The problem is that basically there aren’t enough college degrees once they start quitting. Some people believe that Boomers will cling to their jobs like barnacles, but they’ve got to give up eventually, and, being Boomers, they didn’t bother to set anybody up to take over their jobs. The nightmare is that a bunch of them retire all at once and gut mighty corporations, with nobody competent to take over.
Part of this is just the Boomers thinking they’re irreplaceable, which they aren’t, but it is a problem. They were the first generation to pull in a lot of degrees, and the generations they began weren’t as numerous and didn’t land as many degrees.
Oh, and that’s just the US: Most of the First World is greying even faster than we are, with Japan taking it on the chin so hard “elder crime” is a problem over there. Basically in ten years a guy with a college degree is going to be worth a lot on the worldwide labor market.
Like It Or Not, You’re Going To School Anyway
Let’s say, on the strength of your skills and abilities, you land a job right out of high school. For a while, you’re golden, but eventually, the technology you use changes, or you run into a ceiling of some sort, and so you take a class. Since it makes you do your job better, your company pays for it. Then you have to take another class. And another. And another.

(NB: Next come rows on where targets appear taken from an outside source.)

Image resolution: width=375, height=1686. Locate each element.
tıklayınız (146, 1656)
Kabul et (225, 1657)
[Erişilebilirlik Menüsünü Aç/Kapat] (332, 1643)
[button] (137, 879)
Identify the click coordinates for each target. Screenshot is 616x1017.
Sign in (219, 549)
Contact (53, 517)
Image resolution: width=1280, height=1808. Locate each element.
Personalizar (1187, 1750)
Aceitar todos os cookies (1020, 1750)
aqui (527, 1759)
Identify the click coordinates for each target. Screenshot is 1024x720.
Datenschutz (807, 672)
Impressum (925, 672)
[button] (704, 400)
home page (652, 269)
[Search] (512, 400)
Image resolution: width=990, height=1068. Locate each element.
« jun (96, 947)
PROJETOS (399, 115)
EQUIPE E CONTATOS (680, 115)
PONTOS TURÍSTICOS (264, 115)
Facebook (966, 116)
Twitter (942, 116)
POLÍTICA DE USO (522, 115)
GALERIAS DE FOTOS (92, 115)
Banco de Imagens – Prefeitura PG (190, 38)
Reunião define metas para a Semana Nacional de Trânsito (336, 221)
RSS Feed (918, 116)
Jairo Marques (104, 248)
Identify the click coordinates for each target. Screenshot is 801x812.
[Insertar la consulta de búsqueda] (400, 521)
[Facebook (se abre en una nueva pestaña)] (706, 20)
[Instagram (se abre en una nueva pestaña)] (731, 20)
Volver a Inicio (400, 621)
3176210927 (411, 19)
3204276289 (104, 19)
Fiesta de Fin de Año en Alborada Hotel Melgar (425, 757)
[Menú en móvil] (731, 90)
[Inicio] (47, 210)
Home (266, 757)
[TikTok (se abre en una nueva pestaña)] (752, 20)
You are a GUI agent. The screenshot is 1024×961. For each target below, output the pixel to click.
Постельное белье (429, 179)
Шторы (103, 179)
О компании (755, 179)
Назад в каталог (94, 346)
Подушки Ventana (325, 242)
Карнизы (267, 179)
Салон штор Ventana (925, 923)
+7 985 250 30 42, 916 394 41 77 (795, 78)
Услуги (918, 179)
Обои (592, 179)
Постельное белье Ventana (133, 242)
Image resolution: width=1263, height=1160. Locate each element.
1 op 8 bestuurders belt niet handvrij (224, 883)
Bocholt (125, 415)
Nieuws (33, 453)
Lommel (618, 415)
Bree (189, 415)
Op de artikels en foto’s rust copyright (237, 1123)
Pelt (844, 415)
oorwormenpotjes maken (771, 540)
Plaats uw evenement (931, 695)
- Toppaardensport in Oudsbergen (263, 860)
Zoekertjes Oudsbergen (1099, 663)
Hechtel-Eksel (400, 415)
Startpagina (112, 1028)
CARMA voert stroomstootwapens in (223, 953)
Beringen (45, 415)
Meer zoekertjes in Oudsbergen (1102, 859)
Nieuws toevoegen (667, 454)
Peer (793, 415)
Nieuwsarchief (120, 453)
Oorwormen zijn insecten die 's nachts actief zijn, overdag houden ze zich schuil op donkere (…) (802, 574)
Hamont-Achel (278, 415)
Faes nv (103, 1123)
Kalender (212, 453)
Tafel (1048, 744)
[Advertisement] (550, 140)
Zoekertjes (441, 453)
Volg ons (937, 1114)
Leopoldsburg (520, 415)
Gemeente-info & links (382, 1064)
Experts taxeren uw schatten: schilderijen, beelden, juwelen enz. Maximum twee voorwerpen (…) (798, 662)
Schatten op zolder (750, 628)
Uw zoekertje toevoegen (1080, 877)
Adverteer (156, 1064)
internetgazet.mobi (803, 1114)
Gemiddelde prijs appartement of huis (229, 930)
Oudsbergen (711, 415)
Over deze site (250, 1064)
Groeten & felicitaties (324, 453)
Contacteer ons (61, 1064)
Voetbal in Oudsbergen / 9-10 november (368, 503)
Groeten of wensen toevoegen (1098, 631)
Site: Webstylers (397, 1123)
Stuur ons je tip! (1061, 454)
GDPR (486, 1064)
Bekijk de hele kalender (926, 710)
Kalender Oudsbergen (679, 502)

In my time at tech companies, I met guys who started writing code in their basements in the ’70s who wound up with master’s degrees because they had to get them to keep up. Every single boss I ever had was in graduate school because otherwise he’d never keep his job. You run into this all the time in corporate America; guys who just wind up with degrees because they need them.
So, basically, you might as well get it out of the way; going to college full-time is way more fun than night school.
The Scare Stories Don’t Understand What Employers Are Looking For
This is every “college debt will destroy your life” scare story ever written: It opens with somebody who gets a hugely expensive degree in some worthless discipline, like theatre (I know what I’m talking about: I have a theatre degree), and now they’re stuck paying off six figures of debt while working as a waiter or a janitor or a jizz mopper or some other gig the solidly middle-class audience of the piece associates with the poor and Mexicans. They’ll follow it up with a story about somebody who spent upper five figures on a degree and has a “good job,” but, gasp, can’t afford a house because their student loans cost so much, giving it a little frisson of “It could happen to yoooo-oooooou!”. It’ll end with some former professor with a chip on his shoulder stating that higher education is a scam and unnecessary, probably citing some academic analysis he’s intentionally misrepresenting to sell his new book, now in stores. Everybody involved goes to “name brand” schools that you’ve heard of and make people ooh and aah.
All of the above leaves out one very important piece of information: 99% of employers don’t really care where you get your degree as long as you have one and any place that values where your degree is from over your actual ability is not a place you want to work for anyway. Sure, having Harvard on your resume is impressive, but for most jobs, they don’t care if you went to Podunk State. They don’t care what you majored in, either, especially since the guy interviewing you probably majored in something that has nothing to do with his job, either. They care that you have the degree and did well on the interview.
That’s really a key piece of information. Your average state college education runs you between $28,000 to $70,000 a year, which isn’t chump change but after grants and scholarships is pretty manageable. Your average public college student walks out $20,000 in hock, which over fifteen years plus interest works out to about $2000 a year, max. Plus, your interest is tax deductible, so you can plow that right back into your loan, meaning you might have it paid off before you turn forty.
The real moral of the story isn’t “college debt will kill you,” it’s “think about what you’re doing before you spend six figures on an Ivy League degree before saying ‘Oooh, shiny!’” Or maybe “going to college doesn’t mean you won’t act like a total idiot.”
Either way, yes, a college degree is worth your time and money. But it’s like anything else: you have to not be stupid for it to be worth anything in the first place.